There’s little doubt that the widespread use of English as a form of communication between non-native speakers is influencing the way people speak it. The problem comes when this sociolinguistic fact is invoked by proponents of ELF to argue the case for new curriculum goals, different materials, a different methodology, revised standards of accuracy, and so on. (Or so, at least, is the perception). This is ‘linguistics applied’.

Akbari argued that – from a pedagogical point of view – the case for ELF raises more questions than it answers. For a start, if you remove or otherwise discredit inner circle norms on the grounds that they are no longer relevant, by whose standards are learners to be judged? If the standards are those of other (successful) ELF users, what qualifies as success,  and where are these standards codified? And what kind of pedagogy should you adopt? How, for example, would you model pronunciation? Finally, how do you deal with the expectations – and aspirations – of both teachers and learners, who may well feel disempowered if the goal-posts are shifted? For Akbari (and many others, I suspect) ELF is all theory and no praxis.

Of course, in one sense the problem goes away if you re-construe the goals of instruction as being those that are defined by the learner and driven by the learner’s needs, rather than being predetermined by the curriculum designer or the coursebook writer.   If you take an ESP approach, for example, and, start off by identifying the kinds of contexts the learner is going to operate in, with whom and for what purposes, using what kinds of texts and registers, at what degree of intelligibility, in combination with what other languages, and employing what kinds of skills and strategies, you don’t have to label the goals as EFL, ESL, ESP, ELF or EIL – or anything! Leave the labelling to the sociolinguists!

You say tomahto, I say tomayto...

Put another way, if we devoted more time and energy to teaching the learner, and less to teaching the language, we might be better off.

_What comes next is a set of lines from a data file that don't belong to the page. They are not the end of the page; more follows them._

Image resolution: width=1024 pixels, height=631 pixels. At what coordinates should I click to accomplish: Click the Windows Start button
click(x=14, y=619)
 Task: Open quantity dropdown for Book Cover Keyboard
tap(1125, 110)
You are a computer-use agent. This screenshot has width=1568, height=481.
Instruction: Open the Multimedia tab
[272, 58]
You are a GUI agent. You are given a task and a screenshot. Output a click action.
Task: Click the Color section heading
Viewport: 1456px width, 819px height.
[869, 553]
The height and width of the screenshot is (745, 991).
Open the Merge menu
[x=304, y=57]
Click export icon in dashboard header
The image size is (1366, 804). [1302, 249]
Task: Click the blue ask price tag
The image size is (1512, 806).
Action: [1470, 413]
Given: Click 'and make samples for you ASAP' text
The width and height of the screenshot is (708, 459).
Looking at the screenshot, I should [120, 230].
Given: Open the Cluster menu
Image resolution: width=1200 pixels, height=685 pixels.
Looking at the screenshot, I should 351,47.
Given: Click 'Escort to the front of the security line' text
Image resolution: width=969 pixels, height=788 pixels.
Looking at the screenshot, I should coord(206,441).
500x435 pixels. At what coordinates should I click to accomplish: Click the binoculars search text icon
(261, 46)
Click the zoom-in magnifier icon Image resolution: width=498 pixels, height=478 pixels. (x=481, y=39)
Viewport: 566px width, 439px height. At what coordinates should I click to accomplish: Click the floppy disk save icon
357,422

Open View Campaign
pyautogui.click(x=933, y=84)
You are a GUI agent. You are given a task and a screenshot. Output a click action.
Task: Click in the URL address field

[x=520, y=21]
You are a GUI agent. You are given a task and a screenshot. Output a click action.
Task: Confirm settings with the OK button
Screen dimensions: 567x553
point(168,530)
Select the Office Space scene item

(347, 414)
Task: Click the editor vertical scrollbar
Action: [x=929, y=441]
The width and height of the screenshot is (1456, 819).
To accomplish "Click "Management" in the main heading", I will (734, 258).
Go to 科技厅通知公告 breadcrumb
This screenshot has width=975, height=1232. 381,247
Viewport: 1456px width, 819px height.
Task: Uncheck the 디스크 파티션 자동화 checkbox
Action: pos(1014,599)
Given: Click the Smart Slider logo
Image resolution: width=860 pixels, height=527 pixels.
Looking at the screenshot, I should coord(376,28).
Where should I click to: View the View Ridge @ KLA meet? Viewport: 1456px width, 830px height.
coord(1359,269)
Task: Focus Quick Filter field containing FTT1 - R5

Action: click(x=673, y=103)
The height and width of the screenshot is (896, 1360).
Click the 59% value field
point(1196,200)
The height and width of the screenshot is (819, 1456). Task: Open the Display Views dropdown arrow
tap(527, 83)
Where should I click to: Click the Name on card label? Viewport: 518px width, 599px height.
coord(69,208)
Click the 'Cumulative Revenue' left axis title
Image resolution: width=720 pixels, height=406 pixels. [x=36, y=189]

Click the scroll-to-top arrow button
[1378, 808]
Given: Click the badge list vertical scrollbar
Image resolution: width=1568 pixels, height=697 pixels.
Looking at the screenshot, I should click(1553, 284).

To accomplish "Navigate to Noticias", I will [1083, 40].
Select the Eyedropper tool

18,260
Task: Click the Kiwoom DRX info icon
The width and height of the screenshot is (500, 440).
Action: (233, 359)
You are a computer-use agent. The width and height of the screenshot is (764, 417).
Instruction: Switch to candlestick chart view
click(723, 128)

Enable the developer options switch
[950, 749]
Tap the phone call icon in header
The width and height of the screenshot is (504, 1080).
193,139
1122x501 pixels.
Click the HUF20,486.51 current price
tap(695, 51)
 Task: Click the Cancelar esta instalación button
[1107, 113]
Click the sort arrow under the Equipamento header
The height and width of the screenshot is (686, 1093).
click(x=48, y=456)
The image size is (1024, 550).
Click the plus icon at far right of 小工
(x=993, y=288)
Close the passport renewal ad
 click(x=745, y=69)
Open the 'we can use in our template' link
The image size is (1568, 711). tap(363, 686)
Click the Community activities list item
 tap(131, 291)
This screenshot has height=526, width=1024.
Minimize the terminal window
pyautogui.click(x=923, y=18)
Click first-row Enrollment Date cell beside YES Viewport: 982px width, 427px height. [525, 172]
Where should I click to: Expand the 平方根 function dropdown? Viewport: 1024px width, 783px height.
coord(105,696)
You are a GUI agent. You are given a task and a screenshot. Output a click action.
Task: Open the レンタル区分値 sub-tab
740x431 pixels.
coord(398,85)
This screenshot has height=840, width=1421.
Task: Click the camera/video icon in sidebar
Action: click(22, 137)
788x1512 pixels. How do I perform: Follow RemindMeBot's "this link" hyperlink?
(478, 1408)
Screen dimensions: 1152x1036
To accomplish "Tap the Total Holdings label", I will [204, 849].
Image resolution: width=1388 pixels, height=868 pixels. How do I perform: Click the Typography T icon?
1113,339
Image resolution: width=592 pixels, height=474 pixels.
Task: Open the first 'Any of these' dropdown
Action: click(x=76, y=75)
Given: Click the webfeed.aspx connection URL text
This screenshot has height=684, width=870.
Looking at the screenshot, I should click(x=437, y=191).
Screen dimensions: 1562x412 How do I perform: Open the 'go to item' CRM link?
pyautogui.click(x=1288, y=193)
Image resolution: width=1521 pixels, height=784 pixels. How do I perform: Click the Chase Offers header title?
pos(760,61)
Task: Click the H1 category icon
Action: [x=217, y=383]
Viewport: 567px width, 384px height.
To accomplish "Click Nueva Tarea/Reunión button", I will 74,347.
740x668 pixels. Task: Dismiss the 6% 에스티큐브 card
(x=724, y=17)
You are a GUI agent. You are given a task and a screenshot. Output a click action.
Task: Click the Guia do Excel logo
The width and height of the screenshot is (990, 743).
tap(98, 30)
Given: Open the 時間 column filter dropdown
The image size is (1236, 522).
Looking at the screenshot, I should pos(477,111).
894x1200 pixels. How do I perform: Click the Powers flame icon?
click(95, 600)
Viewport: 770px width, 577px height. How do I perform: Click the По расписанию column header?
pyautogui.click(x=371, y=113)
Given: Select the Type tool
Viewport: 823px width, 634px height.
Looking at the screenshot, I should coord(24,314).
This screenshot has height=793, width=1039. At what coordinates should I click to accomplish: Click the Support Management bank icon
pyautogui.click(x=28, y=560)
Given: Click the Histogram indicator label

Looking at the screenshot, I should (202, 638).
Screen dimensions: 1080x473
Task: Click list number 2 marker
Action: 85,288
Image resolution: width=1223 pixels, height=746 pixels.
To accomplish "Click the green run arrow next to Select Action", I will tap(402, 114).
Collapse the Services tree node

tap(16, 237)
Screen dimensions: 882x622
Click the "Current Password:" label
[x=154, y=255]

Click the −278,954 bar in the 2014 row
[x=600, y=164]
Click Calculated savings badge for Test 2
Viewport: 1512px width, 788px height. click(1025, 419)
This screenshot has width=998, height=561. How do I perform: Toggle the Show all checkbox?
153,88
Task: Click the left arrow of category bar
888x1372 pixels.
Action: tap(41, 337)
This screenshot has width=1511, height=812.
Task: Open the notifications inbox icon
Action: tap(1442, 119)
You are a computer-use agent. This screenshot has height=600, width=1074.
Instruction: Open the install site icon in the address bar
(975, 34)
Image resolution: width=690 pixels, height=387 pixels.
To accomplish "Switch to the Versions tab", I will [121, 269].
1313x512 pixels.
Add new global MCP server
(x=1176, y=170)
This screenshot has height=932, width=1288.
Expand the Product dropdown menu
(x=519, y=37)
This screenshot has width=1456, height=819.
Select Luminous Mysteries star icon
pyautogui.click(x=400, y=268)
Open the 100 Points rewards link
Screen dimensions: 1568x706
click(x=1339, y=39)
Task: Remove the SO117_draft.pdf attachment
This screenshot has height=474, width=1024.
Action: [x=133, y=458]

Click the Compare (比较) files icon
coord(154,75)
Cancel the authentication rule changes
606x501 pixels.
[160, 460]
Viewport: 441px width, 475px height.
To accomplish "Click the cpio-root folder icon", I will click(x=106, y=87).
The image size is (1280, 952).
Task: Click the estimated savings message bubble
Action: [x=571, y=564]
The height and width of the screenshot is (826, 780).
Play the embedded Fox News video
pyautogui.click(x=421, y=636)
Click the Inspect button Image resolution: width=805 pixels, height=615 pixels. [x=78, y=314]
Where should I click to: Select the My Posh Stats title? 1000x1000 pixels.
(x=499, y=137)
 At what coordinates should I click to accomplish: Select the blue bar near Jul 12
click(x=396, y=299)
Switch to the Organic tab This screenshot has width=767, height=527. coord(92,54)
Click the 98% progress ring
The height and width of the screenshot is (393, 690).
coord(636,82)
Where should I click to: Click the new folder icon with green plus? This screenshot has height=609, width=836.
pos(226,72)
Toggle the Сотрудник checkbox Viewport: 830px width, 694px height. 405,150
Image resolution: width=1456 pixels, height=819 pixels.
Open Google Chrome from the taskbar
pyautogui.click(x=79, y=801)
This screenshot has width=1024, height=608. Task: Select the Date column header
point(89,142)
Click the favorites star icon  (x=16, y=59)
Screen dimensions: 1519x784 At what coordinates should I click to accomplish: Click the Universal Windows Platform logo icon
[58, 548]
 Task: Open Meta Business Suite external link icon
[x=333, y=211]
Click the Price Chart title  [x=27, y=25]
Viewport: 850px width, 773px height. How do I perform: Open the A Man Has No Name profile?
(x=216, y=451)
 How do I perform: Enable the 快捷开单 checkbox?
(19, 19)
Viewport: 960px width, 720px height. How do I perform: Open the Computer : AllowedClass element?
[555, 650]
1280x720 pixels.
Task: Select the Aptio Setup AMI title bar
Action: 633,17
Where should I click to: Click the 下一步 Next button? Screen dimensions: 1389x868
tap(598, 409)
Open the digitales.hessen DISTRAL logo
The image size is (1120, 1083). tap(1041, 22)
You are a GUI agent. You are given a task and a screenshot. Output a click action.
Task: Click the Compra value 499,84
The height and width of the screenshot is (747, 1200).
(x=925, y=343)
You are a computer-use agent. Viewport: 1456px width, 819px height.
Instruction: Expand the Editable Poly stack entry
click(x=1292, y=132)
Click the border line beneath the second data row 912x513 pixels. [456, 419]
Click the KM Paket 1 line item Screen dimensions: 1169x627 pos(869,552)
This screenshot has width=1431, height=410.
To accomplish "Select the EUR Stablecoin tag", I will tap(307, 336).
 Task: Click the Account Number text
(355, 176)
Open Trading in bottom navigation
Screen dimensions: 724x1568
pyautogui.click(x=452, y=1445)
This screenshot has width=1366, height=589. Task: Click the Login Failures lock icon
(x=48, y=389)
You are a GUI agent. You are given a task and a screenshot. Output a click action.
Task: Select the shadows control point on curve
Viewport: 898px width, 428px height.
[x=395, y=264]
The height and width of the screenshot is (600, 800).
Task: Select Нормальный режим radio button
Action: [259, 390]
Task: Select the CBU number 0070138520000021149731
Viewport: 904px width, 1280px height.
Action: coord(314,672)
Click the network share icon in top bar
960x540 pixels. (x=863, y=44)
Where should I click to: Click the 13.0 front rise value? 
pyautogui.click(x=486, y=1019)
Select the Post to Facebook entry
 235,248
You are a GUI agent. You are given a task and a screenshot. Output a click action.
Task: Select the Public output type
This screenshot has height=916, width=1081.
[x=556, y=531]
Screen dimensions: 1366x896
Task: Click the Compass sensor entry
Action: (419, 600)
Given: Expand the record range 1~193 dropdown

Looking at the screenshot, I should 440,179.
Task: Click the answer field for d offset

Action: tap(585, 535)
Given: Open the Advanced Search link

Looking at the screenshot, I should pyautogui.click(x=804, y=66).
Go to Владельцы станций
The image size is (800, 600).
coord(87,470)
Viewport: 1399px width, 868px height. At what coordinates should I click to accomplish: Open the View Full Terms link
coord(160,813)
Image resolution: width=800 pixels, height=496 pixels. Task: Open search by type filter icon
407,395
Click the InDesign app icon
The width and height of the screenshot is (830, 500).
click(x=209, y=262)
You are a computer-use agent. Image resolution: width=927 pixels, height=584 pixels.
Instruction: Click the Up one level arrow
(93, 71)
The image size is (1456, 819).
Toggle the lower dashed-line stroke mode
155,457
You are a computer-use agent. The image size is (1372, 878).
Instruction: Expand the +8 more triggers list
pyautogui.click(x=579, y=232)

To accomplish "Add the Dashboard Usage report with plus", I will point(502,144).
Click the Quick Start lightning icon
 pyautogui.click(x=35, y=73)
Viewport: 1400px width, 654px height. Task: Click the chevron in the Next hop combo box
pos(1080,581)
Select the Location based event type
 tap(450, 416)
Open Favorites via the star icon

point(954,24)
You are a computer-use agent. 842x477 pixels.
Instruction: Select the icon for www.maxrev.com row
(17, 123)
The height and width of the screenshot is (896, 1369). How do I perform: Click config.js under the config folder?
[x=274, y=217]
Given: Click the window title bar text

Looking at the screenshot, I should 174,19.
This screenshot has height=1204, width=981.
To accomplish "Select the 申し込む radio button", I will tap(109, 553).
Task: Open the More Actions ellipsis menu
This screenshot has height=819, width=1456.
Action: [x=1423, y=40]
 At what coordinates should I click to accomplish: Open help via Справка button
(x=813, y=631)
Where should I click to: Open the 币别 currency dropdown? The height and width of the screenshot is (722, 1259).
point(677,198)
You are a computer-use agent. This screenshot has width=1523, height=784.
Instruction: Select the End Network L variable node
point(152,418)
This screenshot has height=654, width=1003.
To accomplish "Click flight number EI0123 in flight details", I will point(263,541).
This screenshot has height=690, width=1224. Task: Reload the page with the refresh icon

It is the learner, in the end, who must decide what code best serves his or her needs, and what is achievable in the available time and with the available resources. For most learners, the arguments as to what constitutes the global variety are academic. As an article in a recent TESOL Quarterly put it, “To learners in developing, resource-poor EFL settings especially, it matters very little who says tomahto and who says tomayto.  Knowing the word tomato is achievement enough” (Bruthiaux, 2010, p. 368).

Reference:

Bruthiaux, P.  2010.  World Englishes and the classroom: an EFL perspective.  TESOL Quarterly, 44/2, p.368).